**Work to be completed:** Everything in the records must appear again exactly, except the images.

**Available records:**
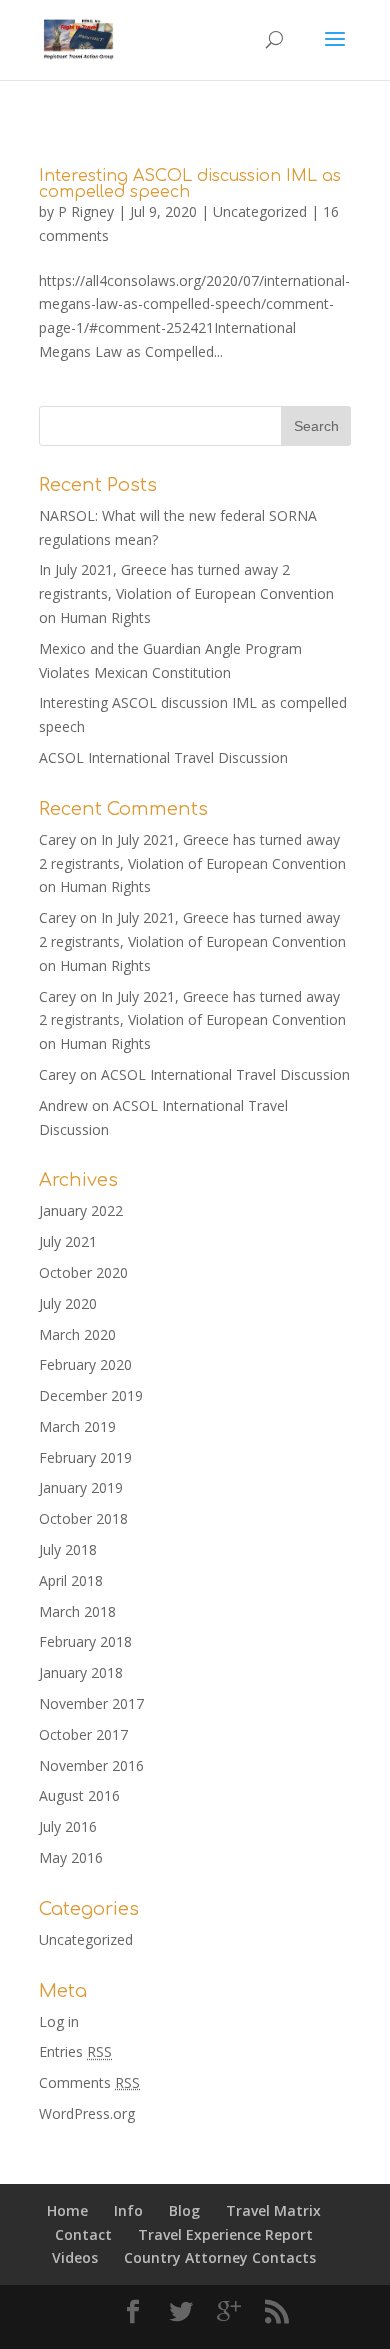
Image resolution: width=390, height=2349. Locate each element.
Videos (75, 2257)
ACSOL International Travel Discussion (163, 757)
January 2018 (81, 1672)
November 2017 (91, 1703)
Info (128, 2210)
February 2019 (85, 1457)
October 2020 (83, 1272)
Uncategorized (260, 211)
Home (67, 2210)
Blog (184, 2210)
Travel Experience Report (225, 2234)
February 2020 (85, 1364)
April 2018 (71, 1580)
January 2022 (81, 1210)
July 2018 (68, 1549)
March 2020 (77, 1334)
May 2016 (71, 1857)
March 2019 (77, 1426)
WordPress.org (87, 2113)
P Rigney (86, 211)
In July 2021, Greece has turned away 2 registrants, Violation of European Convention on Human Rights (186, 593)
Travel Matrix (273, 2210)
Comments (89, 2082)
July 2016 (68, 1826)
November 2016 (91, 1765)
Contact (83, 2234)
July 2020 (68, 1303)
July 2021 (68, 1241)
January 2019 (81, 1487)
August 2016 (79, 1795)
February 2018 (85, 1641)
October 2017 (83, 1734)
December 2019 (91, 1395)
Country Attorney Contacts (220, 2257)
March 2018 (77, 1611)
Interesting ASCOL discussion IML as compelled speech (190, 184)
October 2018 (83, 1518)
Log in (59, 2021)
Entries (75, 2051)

**Answer:**
Image resolution: width=390, height=2349. Locate each element.
Videos (75, 2257)
ACSOL International Travel Discussion (163, 757)
January 2018 (81, 1672)
November 2017 (91, 1703)
Info (128, 2210)
February 2019 (85, 1457)
October 2020 (83, 1272)
Uncategorized (260, 211)
Home (67, 2210)
Blog (184, 2210)
Travel Experience Report (225, 2234)
February 2020 (85, 1364)
April 2018 (71, 1580)
January 2022 (81, 1210)
July 2018 (68, 1549)
March 2020 (77, 1334)
May 2016 (71, 1857)
March 2019 (77, 1426)
WordPress.org (87, 2113)
P Rigney (86, 211)
In July 2021, Greece has turned away 2 registrants, Violation of European Convention on Human Rights (186, 593)
Travel Matrix (273, 2210)
Comments (89, 2082)
July 2016 (68, 1826)
November 2016 (91, 1765)
Contact (83, 2234)
July 2020 (68, 1303)
July 2021 (68, 1241)
January 2019 (81, 1487)
August 2016 (79, 1795)
February 2018 (85, 1641)
October 2017 (83, 1734)
December 2019 (91, 1395)
Country Attorney Contacts (220, 2257)
March 2018 (77, 1611)
Interesting ASCOL discussion IML as compelled speech (190, 184)
October 2018 (83, 1518)
Log in (59, 2021)
Entries (75, 2051)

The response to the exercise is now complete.